## Problem details
In the records below, list the stretch from the line containing "Click the Answer" through the line containing "pyautogui.click(x=753, y=178)" as a numbered list, skipping any blank lines. Leave the pictures out.

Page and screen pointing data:
══════
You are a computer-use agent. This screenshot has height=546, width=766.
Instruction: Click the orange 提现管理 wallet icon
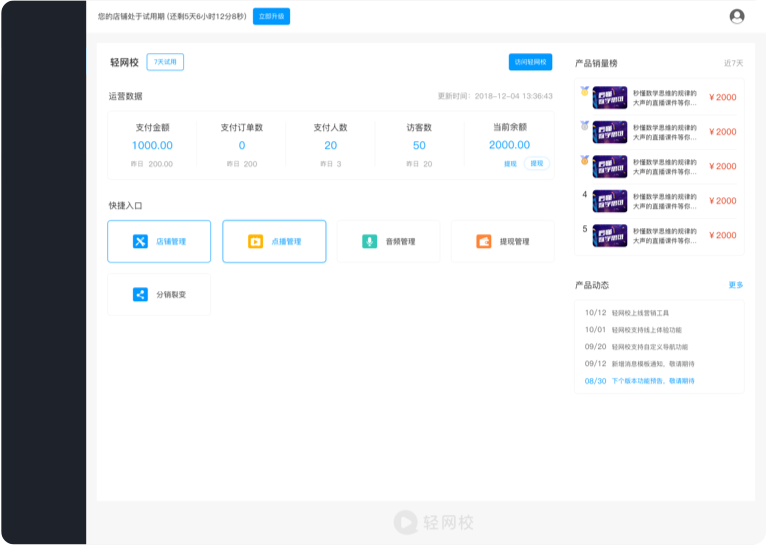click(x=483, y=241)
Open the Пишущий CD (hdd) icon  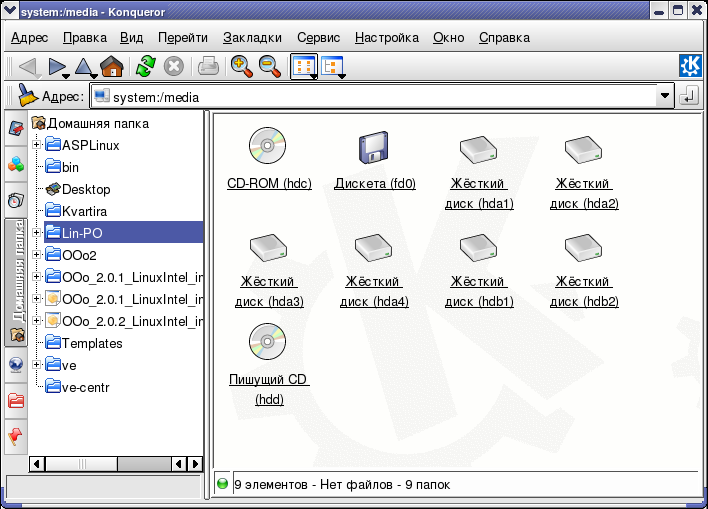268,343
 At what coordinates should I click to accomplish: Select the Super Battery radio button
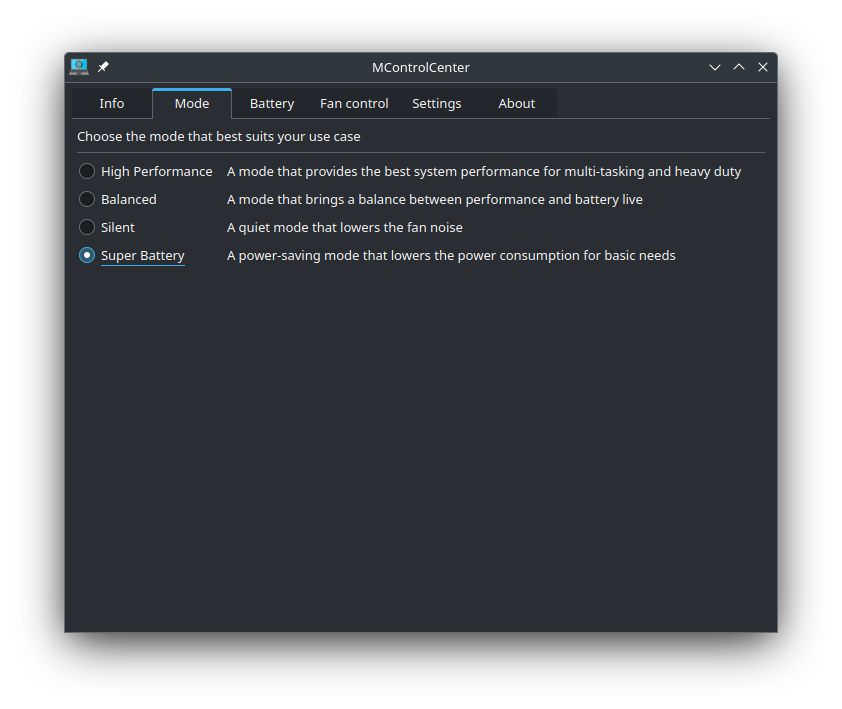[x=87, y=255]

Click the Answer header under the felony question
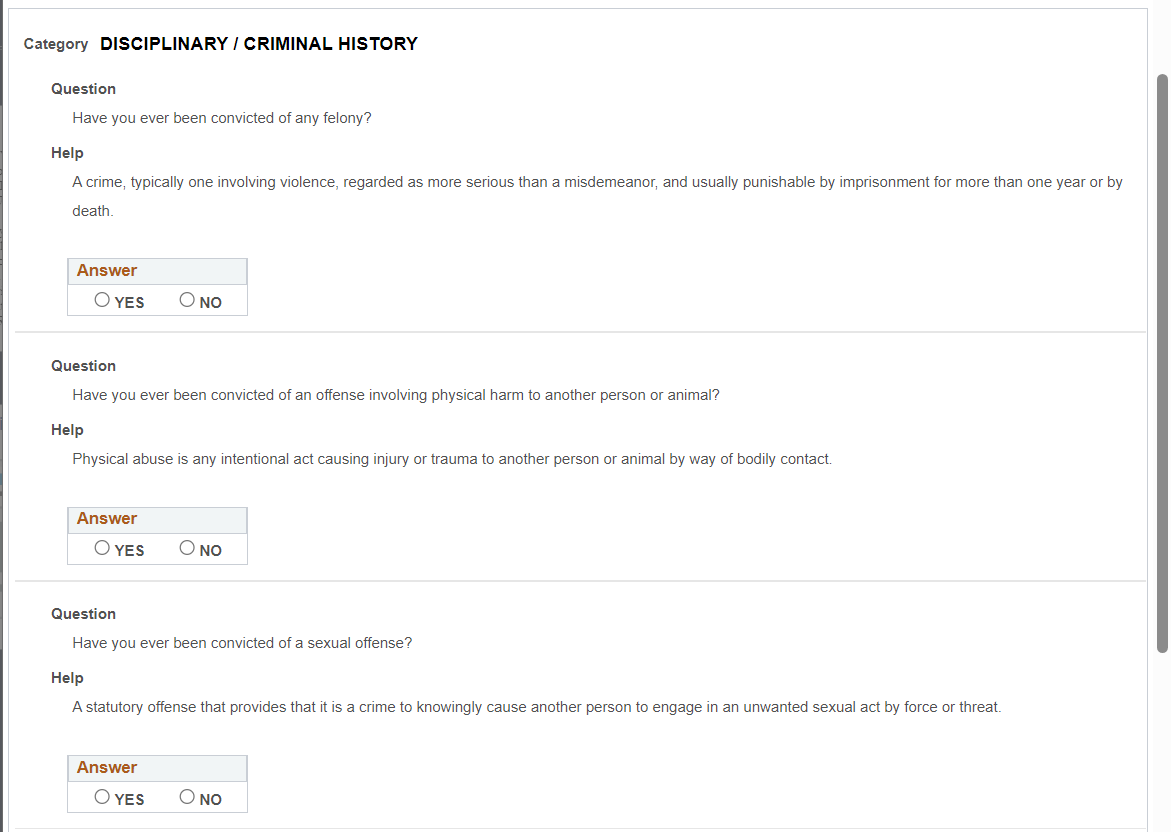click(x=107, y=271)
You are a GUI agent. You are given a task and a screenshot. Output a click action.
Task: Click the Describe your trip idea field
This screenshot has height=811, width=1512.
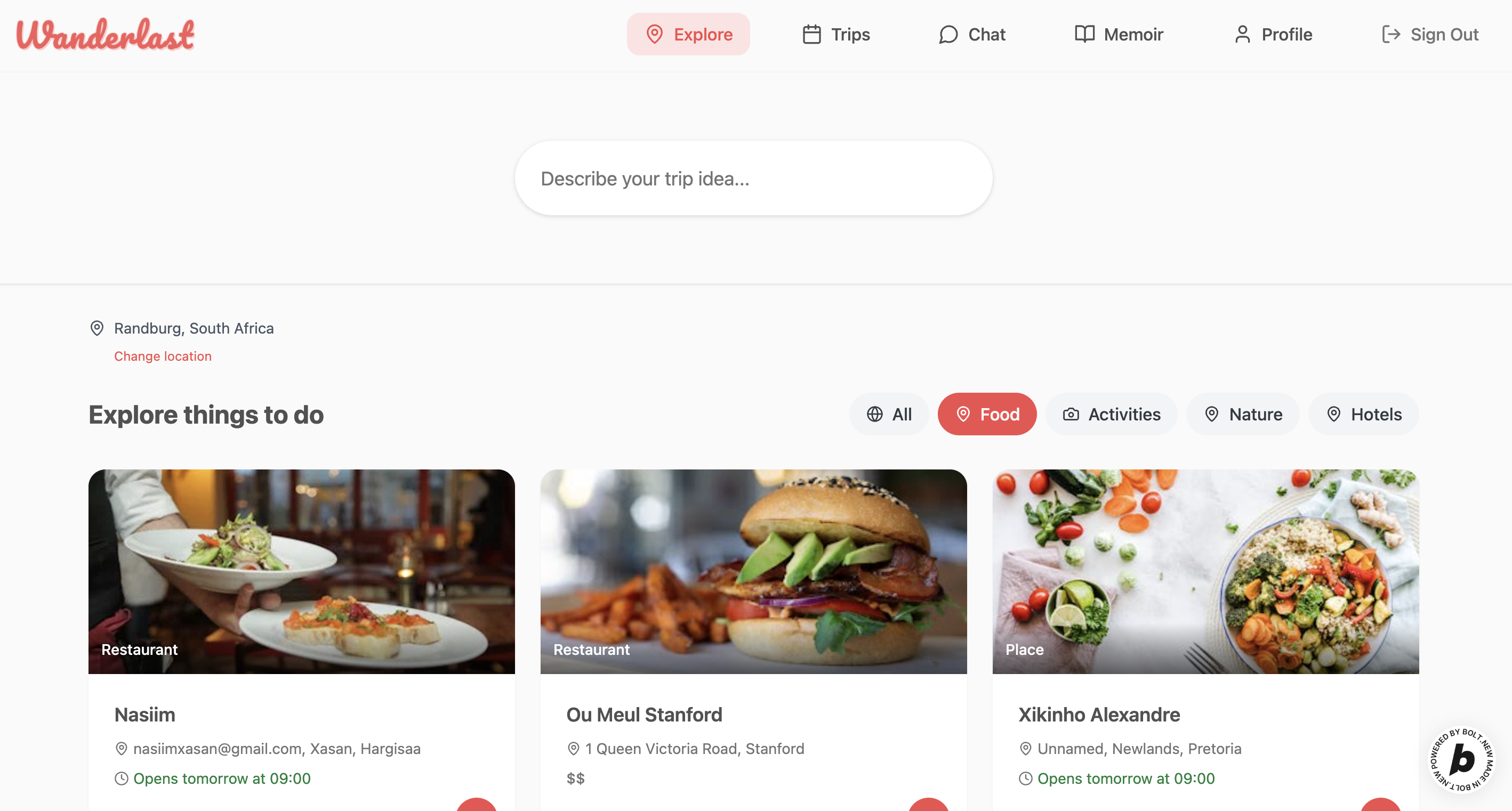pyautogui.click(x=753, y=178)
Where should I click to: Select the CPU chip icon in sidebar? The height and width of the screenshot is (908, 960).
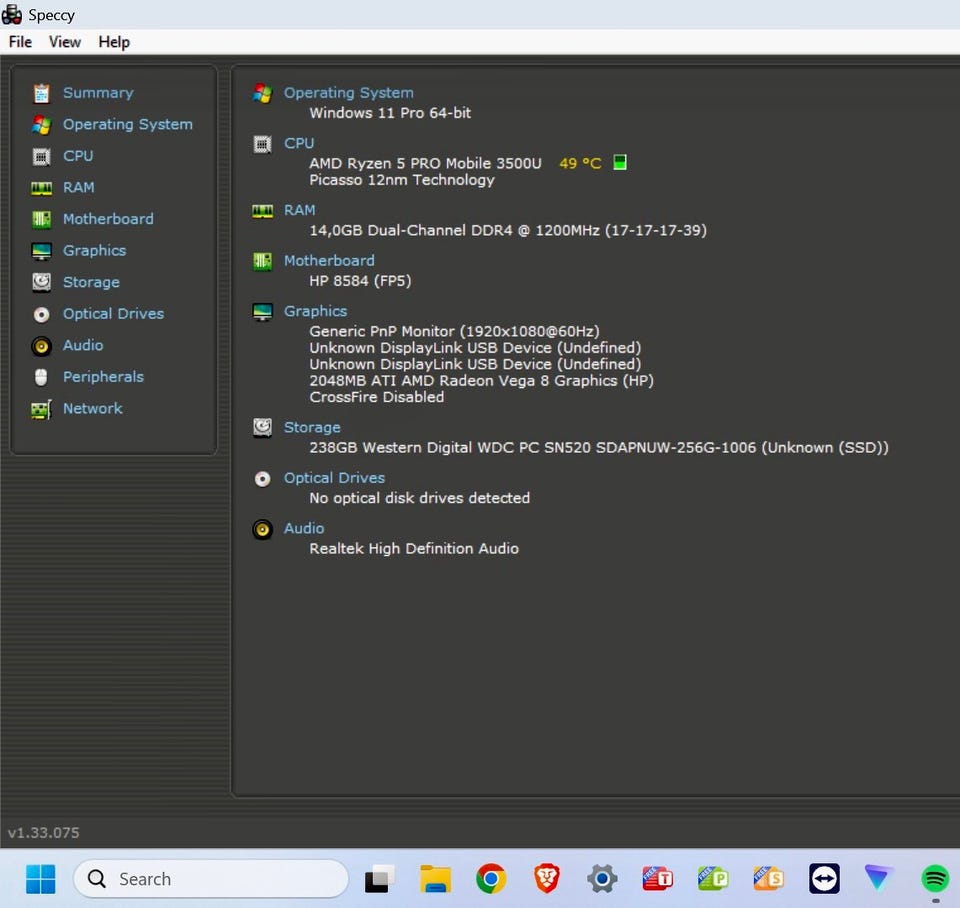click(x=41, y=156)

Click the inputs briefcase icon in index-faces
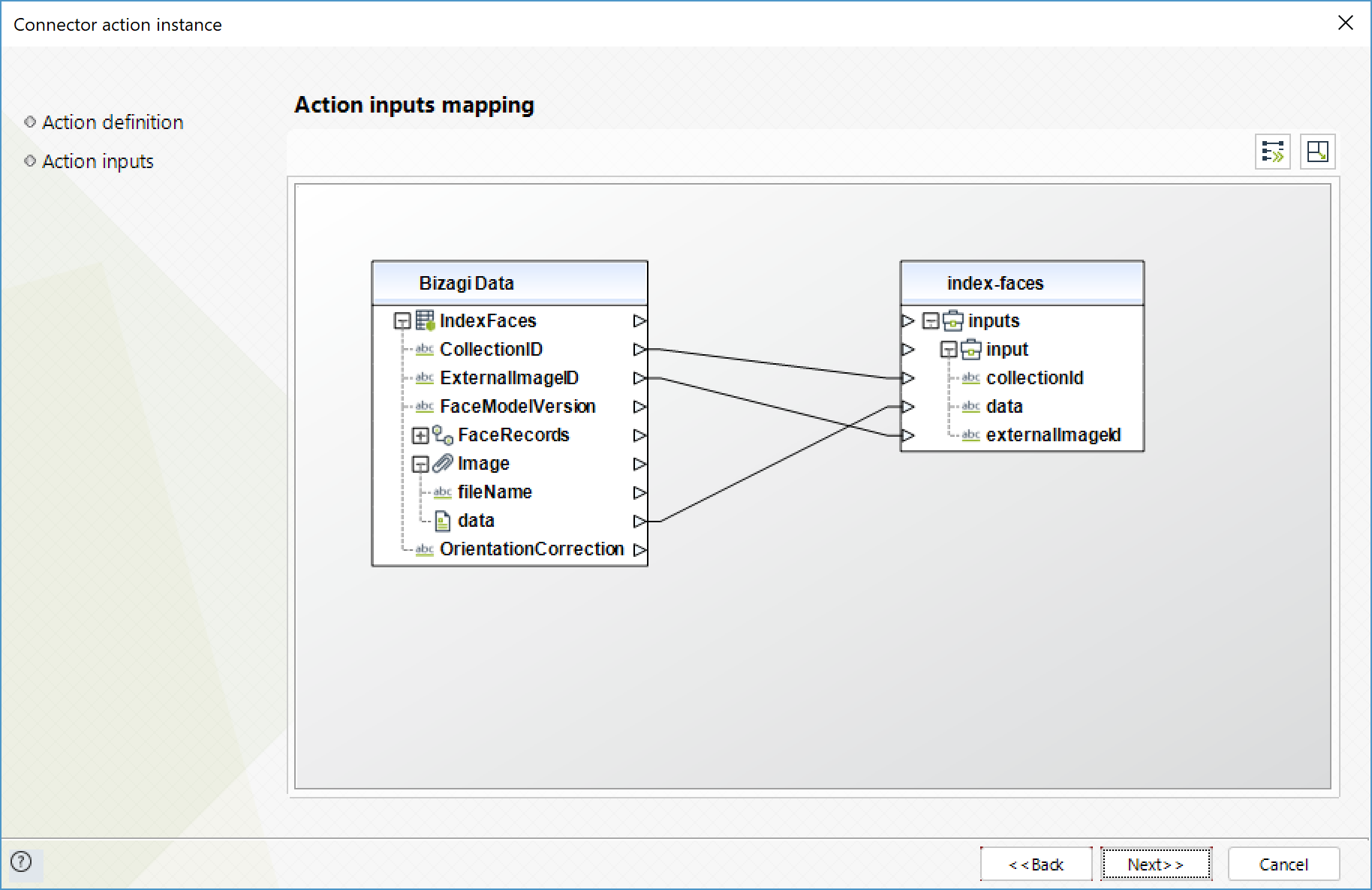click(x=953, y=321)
══════
## Solution to this problem
1. Click the Answer header under the felony question
2. click(x=107, y=271)
3. You are a GUI agent. You are given a task and a screenshot. Output a click action.
4. Task: Click the Describe your trip idea field
5. This screenshot has height=811, width=1512.
6. pyautogui.click(x=753, y=178)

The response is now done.